Major African cities like Lagos and Accra may be known for their social vibrancy, but the presence of queer communities does not automatically mean safety. Across much of the continent, LGBTQ+ lives remain criminalised and heavily stigmatised, and in these conditions, careless acts of visibility can translate into exposure, surveillance, and violence.

The central question for advocates in London, New York, or any part of the diaspora is not whether a place is “queer enough” to be visible; rather, it is whether a place is safe and inclusive enough to be visible.

Diaspora visibility actions and LGBTQ+ advocacy should be judged by how much safety and stability they bring to local communities, not by how many views they get on Instagram. Advocacy that prioritises virality or moral victories over local safety has failed from the start.

SSMPA, Stigma and Anti-LGBTQ+ Laws in Africa

To understand why visibility is dangerous in some contexts, one must first understand the full description of the implications.

Nigeria’s LGBTQ community faces severe oppression. The 2014 Same‑Sex Marriage (Prohibition) Act (SSMPA) criminalises same‑sex relationships, creating legal and social hostility that deepens structural persecution, stigma, and targeted violence.

Arrests, harassment, and forced hiding shape daily life in major Nigerian cities, and convictions can carry prison sentences of up to 14 years. In this context, visibility is not just taboo—it becomes material evidence the state uses to prosecute and punish (HRW, 2016)[3].

These conditions reflect the harsh reality confronting many queer communities across Africa, where visibility often carries the risk of physical harm.

Fear of “kito” pushes many LGBTQ Nigerians into hiding, making them severe ties from community and networks that supported them.

Kito Blackmail and Extortionist Scams in Nigeria’s LGBTQ Landscape

Furthermore, visibility can also fuel non-state violence.

Kito scams—a pattern of blackmail and extortion schemes—pose a grave threat to Nigeria’s LGBTQ community, exploiting the climate of fear created by the SSMPA anti-gay criminalisation. Perpetrators pose as romantic partners online and lure victims to private locations where they ambush, threaten exposure, and force them to pay large sums of money.

In some cases, the criminal gang film LGBTQ+ victims during attacks, then use the footage for repeat blackmail and extortion.

Advocacy groups report these scams are not isolated but are often carried out by coordinated gangs, sometimes aided by corrupt police who amplify the threat of arrest to hasten extortion.

How Performative Visibility Escalates Kito Violence

Community research shows kito perpetrators rely heavily on digital spaces—dating apps, Instagram, WhatsApp, X—to identify and approach queer people. They use false affection and other deceptive tactics to lure queer men into private spaces, then assault and threaten them with exposure to extort money (TIERS, 2023)[5].

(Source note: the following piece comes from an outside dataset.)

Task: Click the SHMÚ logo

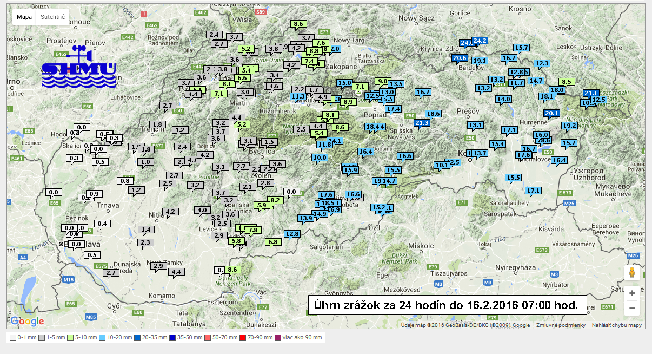Action: [x=79, y=68]
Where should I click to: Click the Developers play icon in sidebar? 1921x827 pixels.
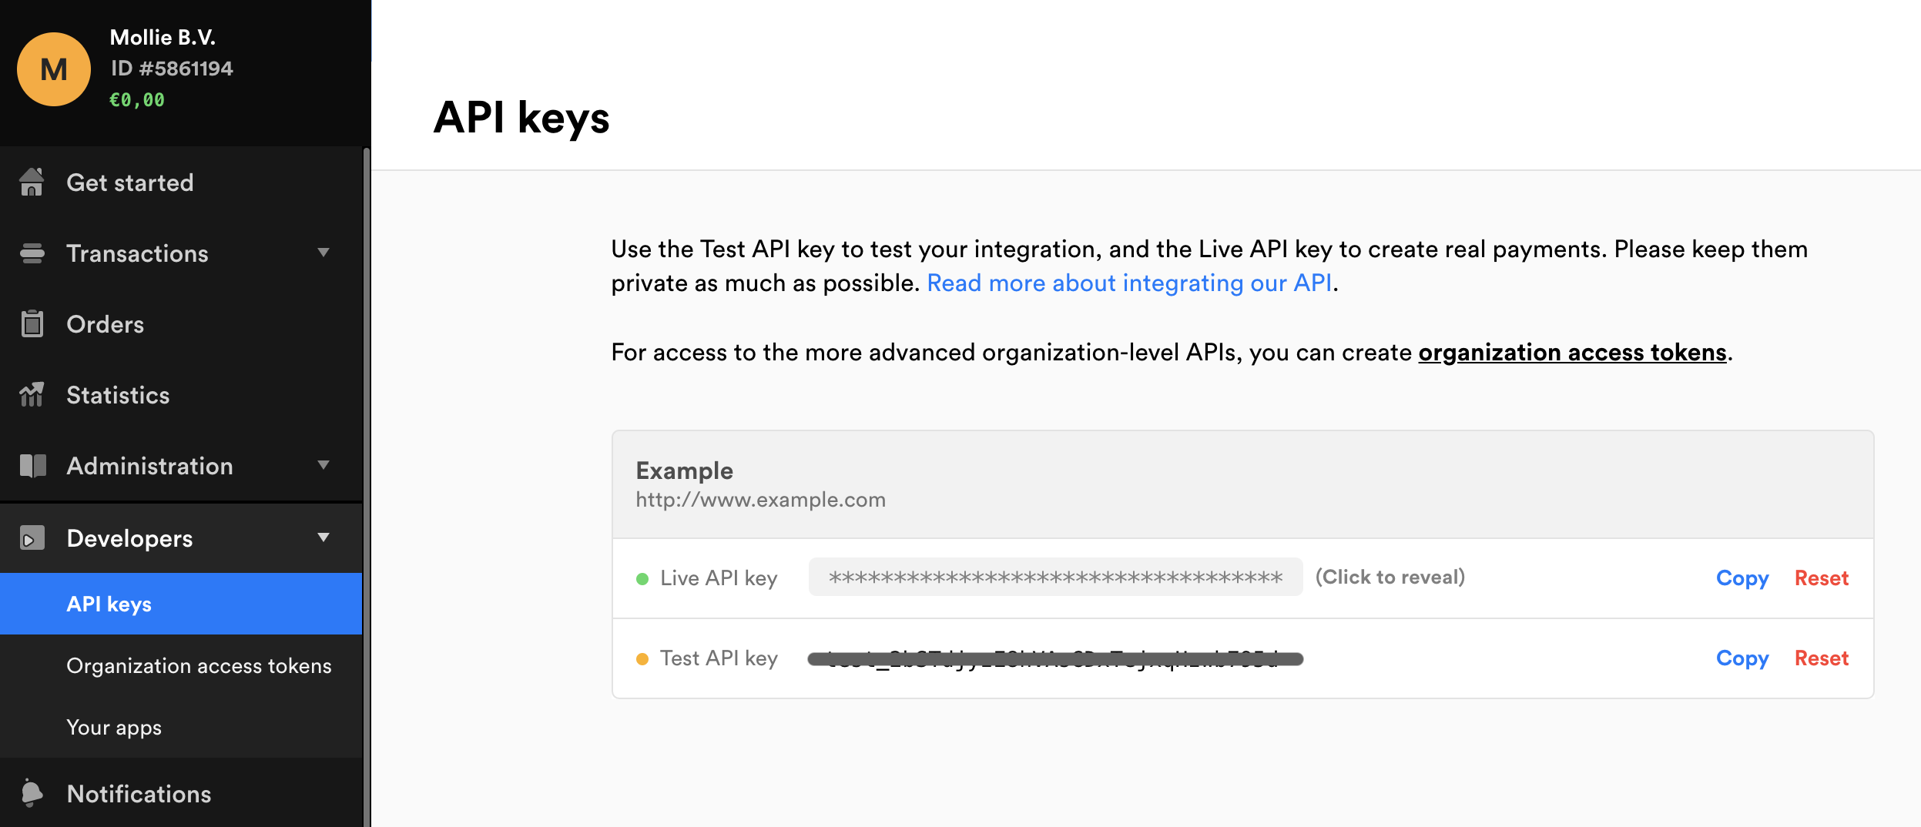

Public posts, geotags, tagged faces, identifiable venues, and “here’s where the scene is” content make individuals and networks easier to locate and approach. Human rights groups warn that international media’s embellishment of local stories—often to boost LGBTQ+ advocacy—can unintentionally expose people or create risks if reporting lacks nuanced local context.

Amnesty International’s 2023 reporting[1] describes a sobering pattern: when external visibility narratives amplify exposure, LGBTQ+ people face heightened risks of arbitrary arrest and mob violence.

Visibility Is Conditional, Not Universal

Visibility is not a one‑size‑fits‑all solution; it is a strategy. And like any strategy, it must be context‑specific to be effective. What empowers in one setting can endanger in another, making local realities the cornerstone of meaningful advocacy.

📮Visibility In Protected Environments
(e.g., London)
☀️Visibility In Criminalised Environments
(e.g., Lagos)
Builds political pressure: Shows numbers to influence policy.Triggers moral panics: justifying police raids and strict law enforcement.
Normalises presence: Reduces stigma over time.Collapses safety networks: Exposes safe houses and private gatherings.
Expands rights: leads to corporate and state recognition.Escalates violence: targets already marginalised people for “Kito” or mob justice.
Diaspora advocacy and allyship can cause harm rather than empowerment when strategies are not anchored in local context.

The Ethics of “Do No Harm” in Queer Documentation

Any advocacy, journalism, or content creation involving LGBTQ+ visibility and safety in Africa must be governed by strict harm-reduction principles.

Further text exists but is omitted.